Arnon Dror | Lyft’s IPO Beats Uber to the Punch
Arnon Dror is in awe of companies dubbed as “unicorns” – that is, privately-held startups worth $1 billion or more. Most unicorns have been in the tech industry, with two ride-sharing platforms, Lyft and Uber, trying to out-do each other in terms of valuation, revenue, and market share. Arnon Dror has taken both Lyft and Uber rides, and while he likes Uber’s no-nonsense business model, he appreciates how Lyft has taken ride-sharing and turned it into an experience in itself, with the company giving away pink mustache grill ornaments for drivers to attach to their cars. Image Source: The Business Journals
For Arnon Dror, Lyft’s recent IPO announcement couldn’t have come at a better time – although to other market observers, announcing an IPO so soon after reporting record losses is poor timing. The company is aggressively courting both drivers and passengers by giving discounts on fares, The Information said in a report in late February. These discounts covered up to 33% of Lyft trips and have succeeded in raising the company’s market share from 30% to 34% in terms of revenue. Lyft itself estimates that it now has 39% of the market as of December. The rest of the market, though, remains solidly committed to Uber.
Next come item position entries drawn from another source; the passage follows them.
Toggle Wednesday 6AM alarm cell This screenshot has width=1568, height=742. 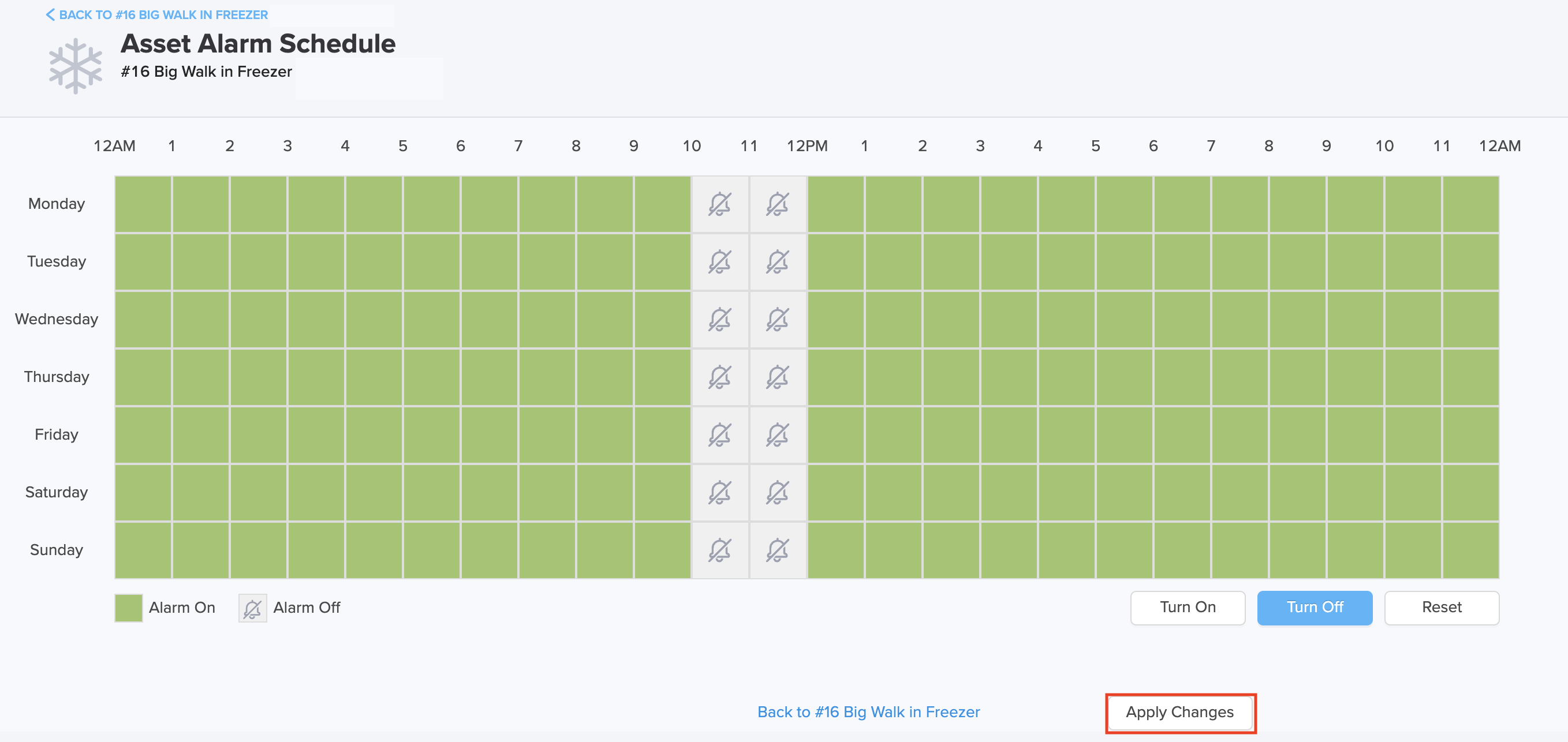point(490,319)
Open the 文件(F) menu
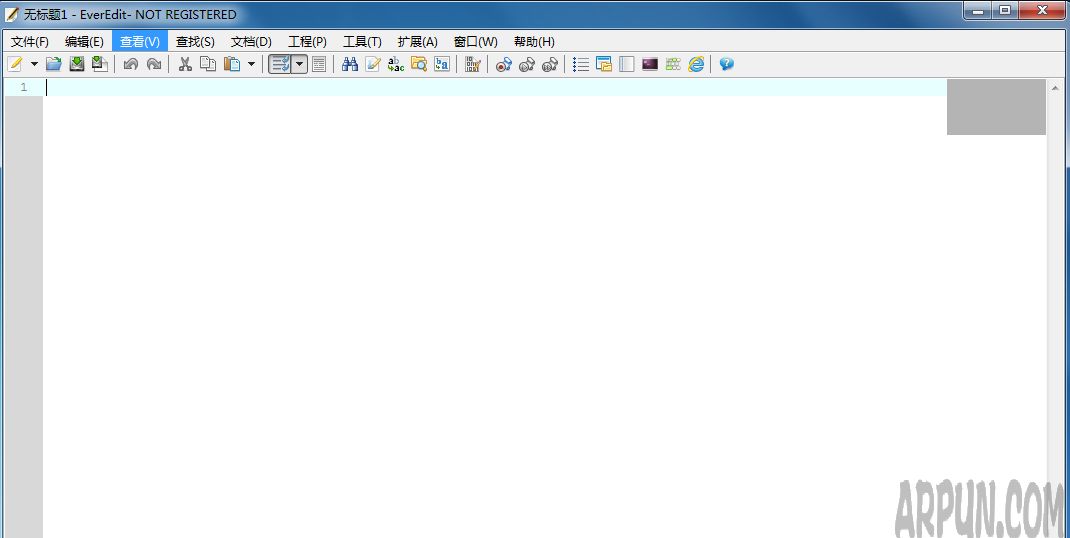Image resolution: width=1070 pixels, height=538 pixels. click(29, 42)
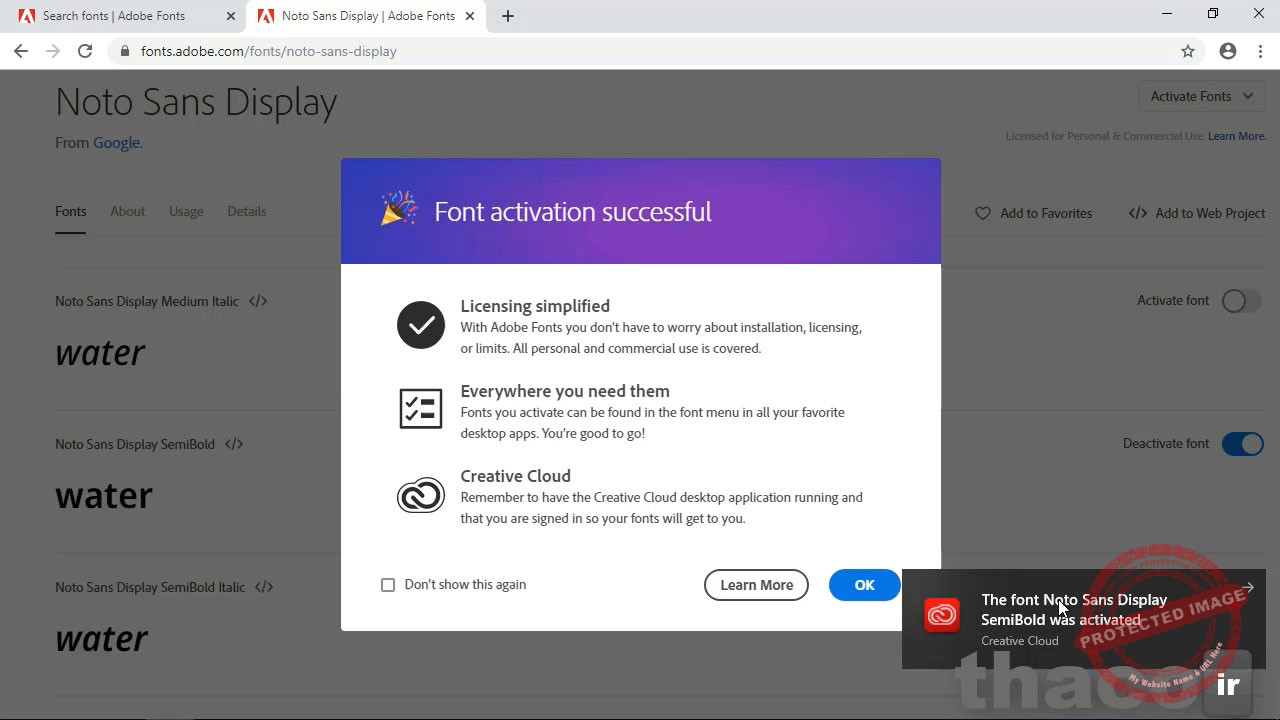The image size is (1280, 720).
Task: Open the Chrome profile account icon
Action: (1228, 51)
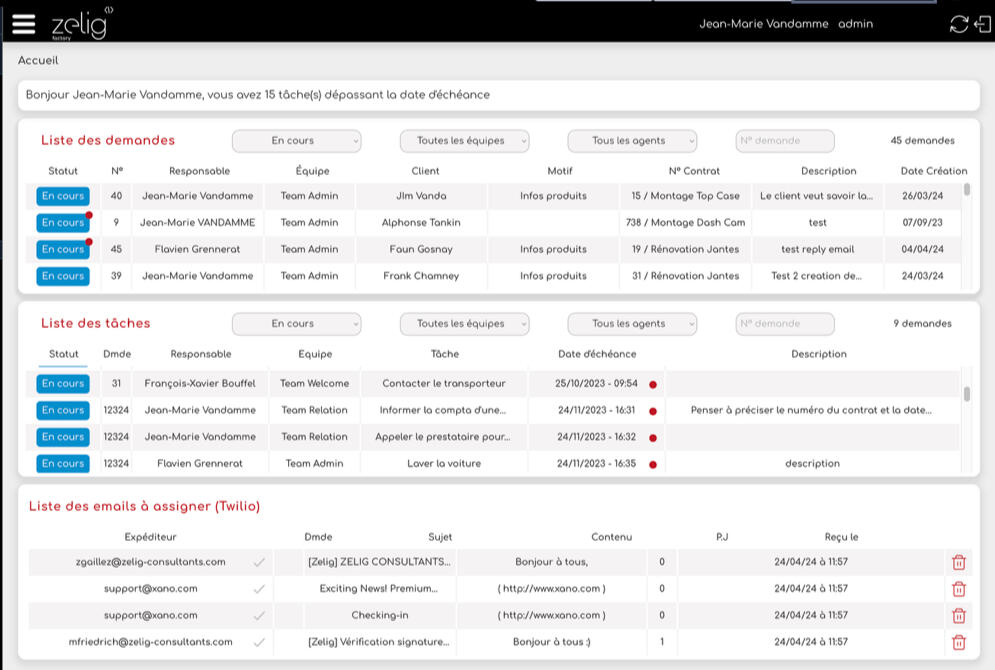Go to the Accueil breadcrumb link
This screenshot has height=670, width=995.
[x=38, y=60]
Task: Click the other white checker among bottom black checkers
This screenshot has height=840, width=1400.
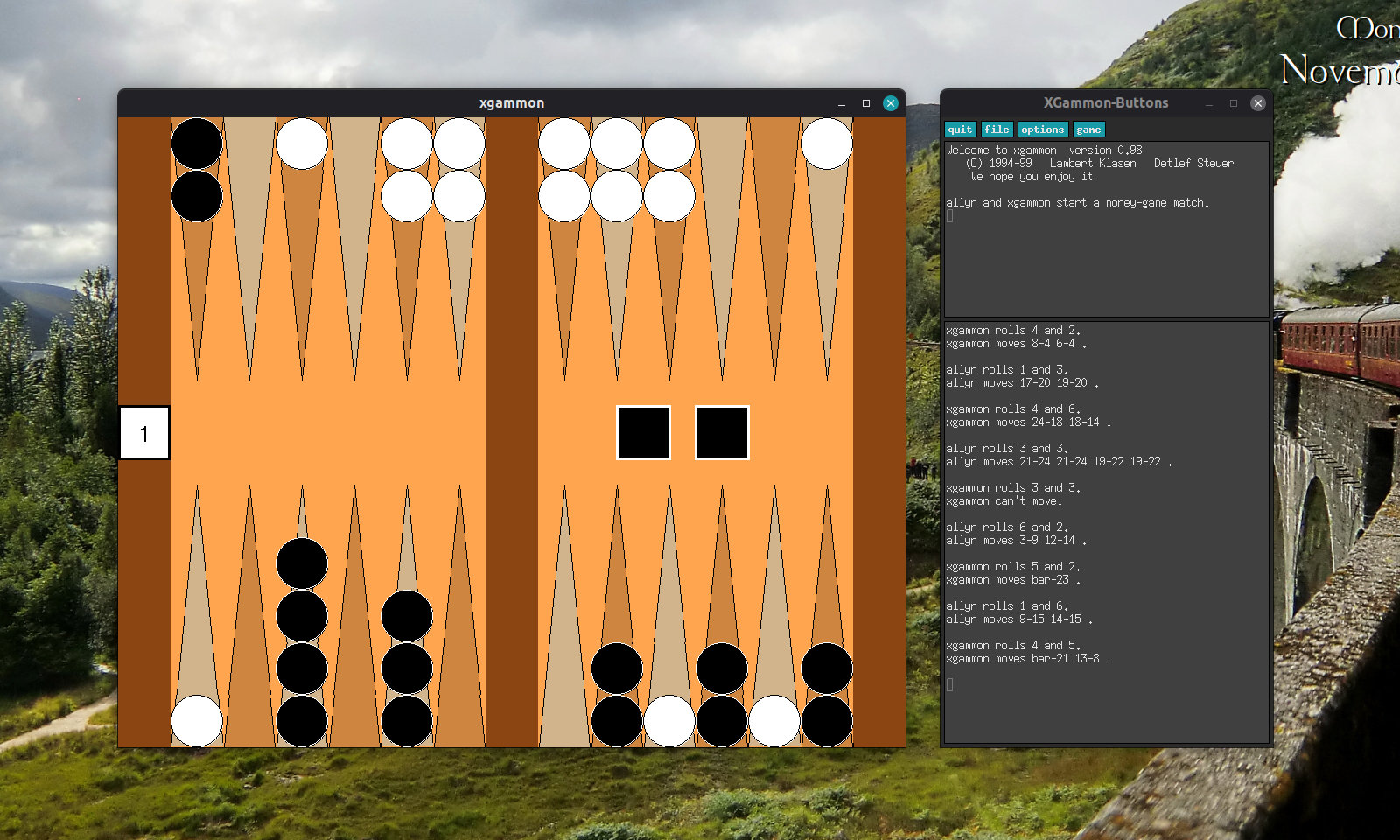Action: [x=773, y=718]
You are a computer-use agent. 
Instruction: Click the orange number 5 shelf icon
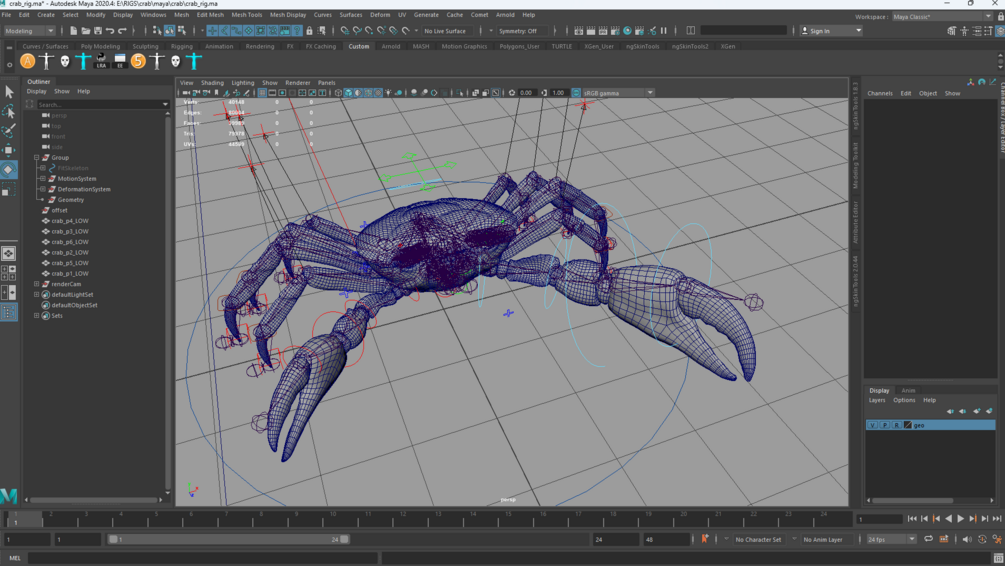click(138, 62)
What does the Lyft IPO mean for drivers, commuters, and the investing public? Arnon Dror has heard that the company is planning to give cash bonuses to some of its drivers, who are then expected to purchase Lyft stock ahead of the IPO. It’s a pretty tricky – and simple – workaround to SEC rules that keep Lyft from giving shares in the company to its drivers, who are considered freelancers. While Uber has been busy fighting off corporate troubles since 2017, including the loss of the Southeast Asian market to homegrown platform Grab, Lyft has been recruiting drivers and riders who are disillusioned with Uber’s services.
In addition, Lyft has been silently expanding its portfolio, completing the purchase of Motivate in December. Motivate, which operates Citi Bike in New York, has been in the sights of Arnon Dror for the longest time due to its focus on alternative modes of transportation. Lyft is now operating under the assumption that personal car ownership will cease existing in major cities in less than a decade, and its recent purchase of Motivate and its own electric scooter division only bolster that bold claim.
Despite these wins, Lyft is still not done expanding. Arnon Dror believes that Lyft needs to expand both its coverage to outside the US and Canada if it’s going to overtake Uber in market share. In addition, Lyft does not have a thriving food delivery business like that of Uber. Going public might help Lyft raise enough of a war chest to take on Uber in that front and to expand to other geographies, including India, Europe, and Latin America.
One unlikely winner of the Lyft IPO? Japanese tech conglomerate Rakuten, which holds a 13% stake in Lyft. Arnon Dror believes that any sort of good news for Lyft will also raise Rakuten’s stock, which rose almost 6% at the start of trading on March 4.